Michael Phelps swims fast, but not fast enough to beat Uncle Sam, who awaits him at the finish line each time he wins a medal. His total income tax bill for the 2016 Games? Up to about $55,000 for his five golds and one silver.
Olympic athletes who bring home medals also bring home cash — $25,000 for gold, $15,000 for silver and $10,000 for bronze — paid for by the United States Olympic Committee. Like any prize winner, from a jackpot hitter to a Nobel Prize recipient, the athletes are taxed because Olympic medals and cash bonuses are considered income, said Steven Gill, associate professor of accounting at San Diego State University.
The maximum possible “victory tax” on the bonus for each gold medal, using the top tax rate of 39.6% for the nation’s highest earners, is $9,900, according to Americans for Tax Reform. For silver, it’s $5,940, and for bronze it’s $3,960. Athletes in lower tax brackets would owe less — and keep in mind that some or all of their massive training expenses would likely be deductible, whether they treat their sport as a business or a hobby.

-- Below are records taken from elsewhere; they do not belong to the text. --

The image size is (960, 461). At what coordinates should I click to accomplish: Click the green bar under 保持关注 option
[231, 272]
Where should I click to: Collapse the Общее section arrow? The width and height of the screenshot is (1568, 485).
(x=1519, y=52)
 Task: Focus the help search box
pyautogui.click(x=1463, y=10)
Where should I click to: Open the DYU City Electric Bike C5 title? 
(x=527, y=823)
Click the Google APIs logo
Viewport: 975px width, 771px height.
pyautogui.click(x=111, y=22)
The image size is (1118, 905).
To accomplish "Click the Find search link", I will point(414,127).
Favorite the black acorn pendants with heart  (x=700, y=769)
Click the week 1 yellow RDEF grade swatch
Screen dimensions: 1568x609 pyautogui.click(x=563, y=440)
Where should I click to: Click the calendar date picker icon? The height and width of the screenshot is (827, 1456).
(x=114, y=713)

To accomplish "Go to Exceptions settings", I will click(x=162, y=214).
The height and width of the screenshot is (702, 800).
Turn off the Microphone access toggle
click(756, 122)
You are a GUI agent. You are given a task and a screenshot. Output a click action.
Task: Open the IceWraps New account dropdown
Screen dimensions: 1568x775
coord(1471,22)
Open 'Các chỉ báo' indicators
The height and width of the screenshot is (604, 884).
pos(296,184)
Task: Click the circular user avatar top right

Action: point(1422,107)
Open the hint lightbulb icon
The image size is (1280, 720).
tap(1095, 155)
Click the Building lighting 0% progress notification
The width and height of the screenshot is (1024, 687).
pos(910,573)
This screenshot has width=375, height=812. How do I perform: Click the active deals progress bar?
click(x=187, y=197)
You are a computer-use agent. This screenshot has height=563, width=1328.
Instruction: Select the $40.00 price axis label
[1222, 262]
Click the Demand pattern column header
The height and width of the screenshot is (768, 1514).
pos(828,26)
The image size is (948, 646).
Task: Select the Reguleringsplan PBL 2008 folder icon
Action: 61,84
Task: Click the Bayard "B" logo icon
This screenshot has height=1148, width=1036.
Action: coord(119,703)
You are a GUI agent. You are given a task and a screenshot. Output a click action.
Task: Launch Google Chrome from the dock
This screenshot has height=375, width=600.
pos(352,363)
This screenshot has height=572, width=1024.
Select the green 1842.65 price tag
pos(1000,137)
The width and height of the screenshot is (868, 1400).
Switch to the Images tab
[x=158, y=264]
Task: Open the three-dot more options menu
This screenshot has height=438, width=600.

The medals themselves are taxed, too, but they’re not as valuable as their shiny goodness may appear. Based on the commodity prices of the metals involved, gold is worth in the neighborhood of $600, silver about $300 and bronze next to nothing. What they’d go for on the open market is much higher, easily $10,000 or more, but that’s not a factor unless an athlete sells or otherwise disposes of the medal, according to tax expert Blake Christian, partner at Holthouse Carlin & Van Trigt.